J.K Rowling seems obsessed with team building. Ron and Harry and Hermione coming together to solve a mystery, Dumbledore orchestrating things to put the right people together at the right time, the students self-organizing to form Dumbledore’s Army: all examples of team building at work. As readers we love these kinds of stories, I think because humans are such social animals. We’re meant to work cooperatively. We like to do it and we like to have that desire reinforced in stories. I think I’ve stuck with the theatre because it gives me a chance to engage with this fundamental instinct over and over again.
Next, family. This is a thornier idea, as the word can mean different things to different people, but I’ve always thought of family as the people in my life that I’m in relation to for better or worse, which I think has something to do with recognizing another person’s needs as equal to or greater than one’s own needs. The theatre also offers plenty of opportunities for family-building (and I do think that family is something that has to be created, not something as unconsidered as blood relation), though it’s rarer and less concrete than the team stuff. Here’s an example. Cody and I worked on a project together a couple years ago, and it was a massive undertaking. I had a lot of heavy lifting to do in the play, which was daunting and thrilling, and once we got into the dressing room, Cody’s spot was next to mine, and there wasn’t a day that went by that he didn’t check in, ask me how I was doing, if I needed anything. That’s family-level human interaction, and it transcends teamwork. The theatre gives us opportunities to relate that way. And it’s precious.

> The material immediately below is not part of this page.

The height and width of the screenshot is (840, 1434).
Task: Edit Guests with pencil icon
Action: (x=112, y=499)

The Harry Potter story is obviously about family, and especially how family can be created. Harry shows up at Hogwarts thinking his only real family is his blood family, people that don’t understand him or care about him, and in the course of his adventures learns what his family really is: a web of mutual care and sacrifice. Making a play is always an opportunity to add to one’s family and to learn what it means to be a good family member.

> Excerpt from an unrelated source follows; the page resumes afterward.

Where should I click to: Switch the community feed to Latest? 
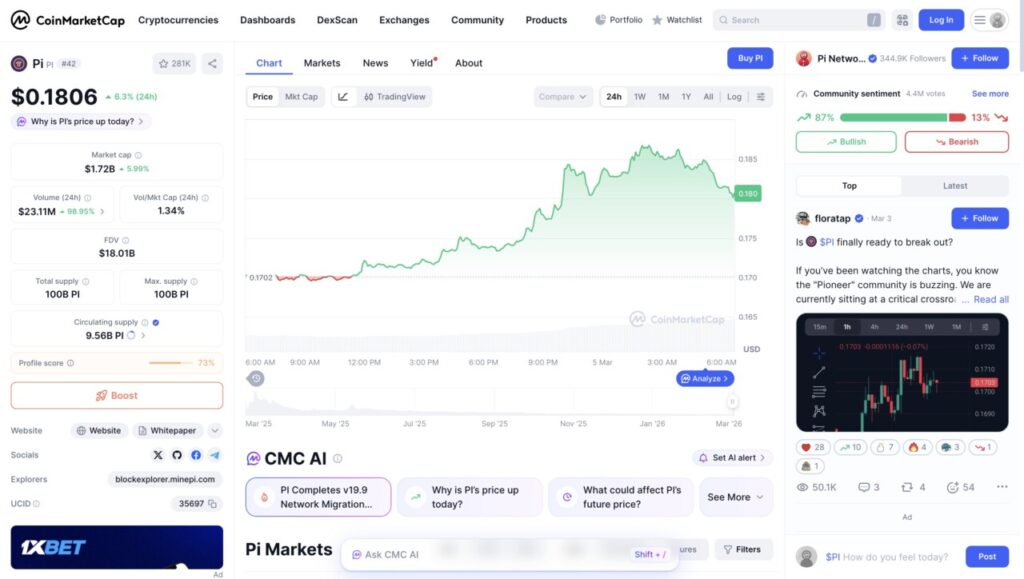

Lastly, home. I’m not really sure what to say about this, but it’s been so dominant in my thoughts lately, and seems so clearly related to team and family, that I included it. Also my high school composition teacher always said arguments depend on threes (which is true of jokes too, by the way), so here it is. I miss my fiancé and our dog and cat, and I miss our apartment, and my friends. I miss home. But in some way, working in theatre I’m always home: making coffee in a strange apartment in the morning, rehearsing a bit over and over until it’s just so, breathing in the moment right before walking out on stage. Those have all come to feel like home. So there’s that. I don’t know what it means. Both things are true simultaneously: I’m home here and I’m homesick here. Maybe it’s a little like Harry and his parents: They’re dead and gone and they’re always with him, both are true simultaneously. Maybe the main project is learning how to let both things be true, even if it seems impossible for them to coexist. Who knows?

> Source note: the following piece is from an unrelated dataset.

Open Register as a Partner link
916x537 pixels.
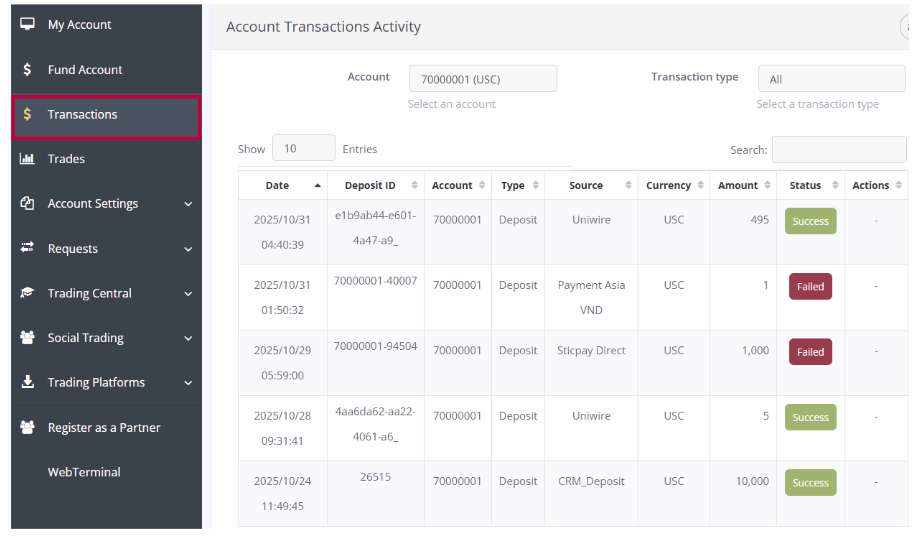104,427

I do know that when it comes to things like home and family and team, we are each responsible for defining those things for ourselves and then creating them, they don’t just happen. And I know that the theatre presents opportunities to do that, in our work, and then to try to do it in our lives as well. I’m grateful to do work that has a bit of a chance to change my life, and maybe someone else’s. As J.K. Rowling said: “We do not need magic to change the world, we carry all the power we need inside ourselves already: we have the power to imagine better.”
*Down with Potter.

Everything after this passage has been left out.